How to become a city gardener
09th October 2019
Get a slice of the good life, even if you live in a built-up urban area
As growing your own continues to gain popularity, space in which to grow is at a premium, with large waiting lists for allotments, and community spaces becoming a more common sight. But what if you live in the city, without access to much outdoor space? Can you still grow your own fresh fruit and veg? The answer is yes!
Growers across the country are becoming more creative with their spaces – vertical gardening, rooftop plots and windowsills bursting with life can be much more productive than you might originally think, offering anybody the chance to cultivate some tasty and beautiful crops. The first consideration, as with any growing space is, what do you like to eat?
Followed by, what is expensive and/or hard to come by in the shops that can thrive in a container? Crops such as chillies do fantastically sited on a sunny windowsill, but can be costly in shops, without the access to some of the more exotic varieties you can grow yourself. Some of these are extremely high-yielding for the size of the plants. Herbs are another excellent choice, adding real pep to a variety of dishes, and many of them can be kept happy in pots with just a little bit of care and attention. With the smallest bit of outdoor space, crops such as blueberries and dwarf pea varieties are also perfect for city growing, as they don’t need a large area to thrive. Keeping on top of pruning and watering can keep these plants compact and healthy and give you some great harvests, too.
Sometimes, city growing can also focus on being creative and utilising space that you may not initially think of as somewhere suitable for growing edible crops.
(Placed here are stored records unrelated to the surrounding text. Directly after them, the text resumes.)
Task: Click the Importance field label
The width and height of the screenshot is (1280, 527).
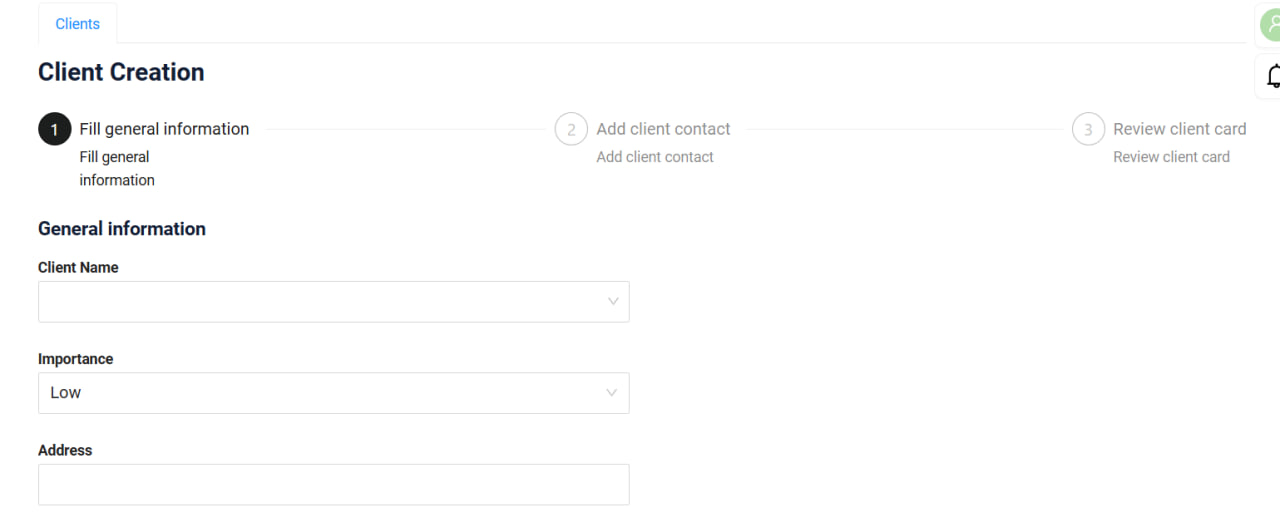Action: 76,359
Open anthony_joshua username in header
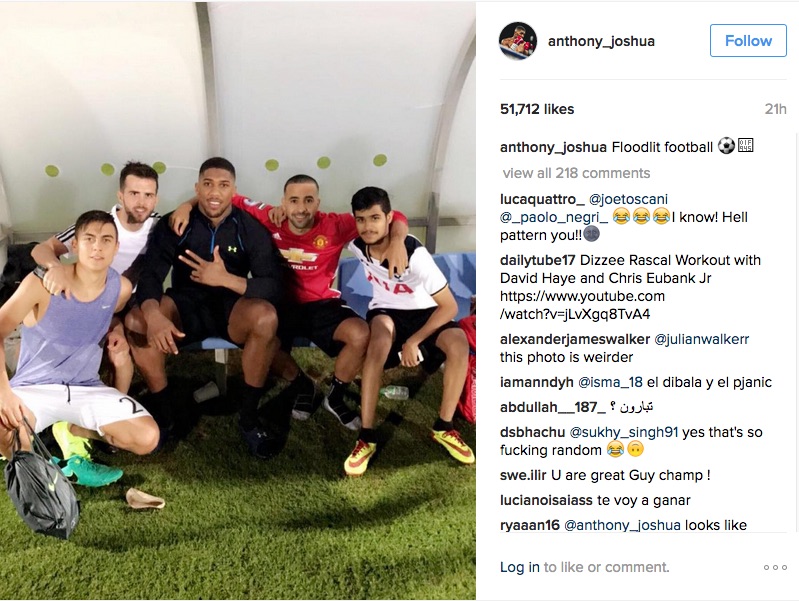799x601 pixels. tap(601, 41)
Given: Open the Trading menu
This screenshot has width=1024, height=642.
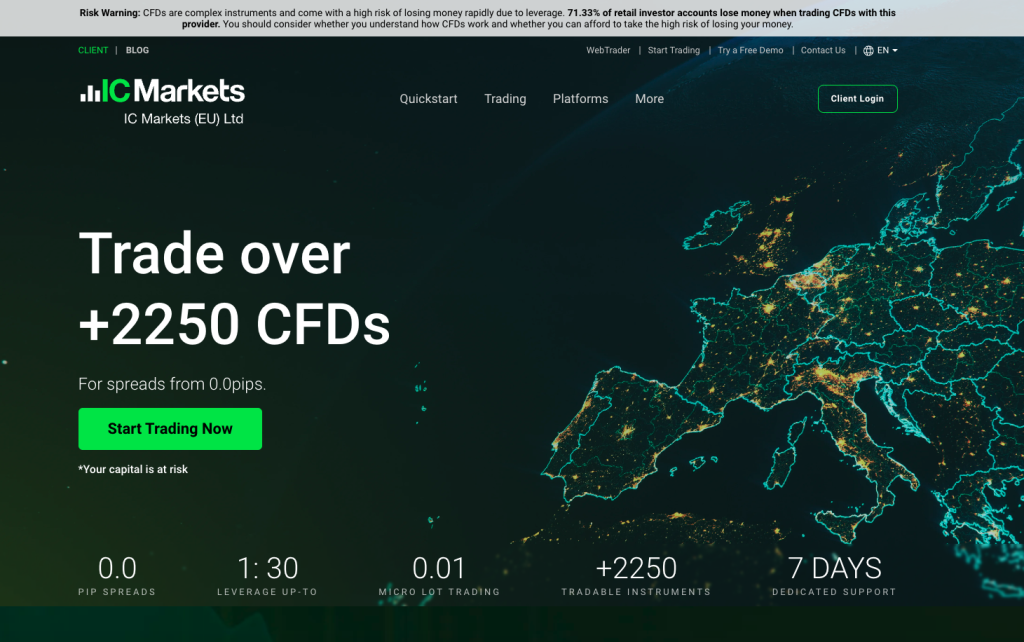Looking at the screenshot, I should pyautogui.click(x=505, y=99).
Obviously it is very important to ensure that you check the legalities of using certain places (like rooftops) to make sure that you won’t be breaking any rules. Certain buildings have flat rooftops or small balconies, and these can be ideal areas to create a haven in the middle of a busy city. Making the most of vertical space is another great way to add crops to your repertoire. Climbing squashes (for example) can be encouraged to ramble up trellises on outside walls, just needing a space where they get a good amount of sun and can be regularly irrigated.
If there are any unclaimed pieces of land in your local area it can be worth going to the council and asking if you would be able to grow fruit and veg on it. If there are a few people in your local area who are keen to do this, you may be in a stronger position, as you would be creating a community asset. This can be a lengthy process, though, and needs a fair amount of research and commitment for an ideal outcome.
For those who may be time-strapped as well as limited on space, crops like pea shoots and microgreens offer a perfect solution, as they hardly take up any room (they can be grown in shallow trays/in jars) and can be harvested within days to add intense flavour and goodness to salads and sandwiches, and as a tasty garnish to all sorts of meals.
The most important thing, as with any growing space, is to cultivate crops that you are going to love eating – focus on enjoying the process. This will motivate you to continue harvesting your delicious home- grown produce. So, why not create your own little slice of paradise in the city?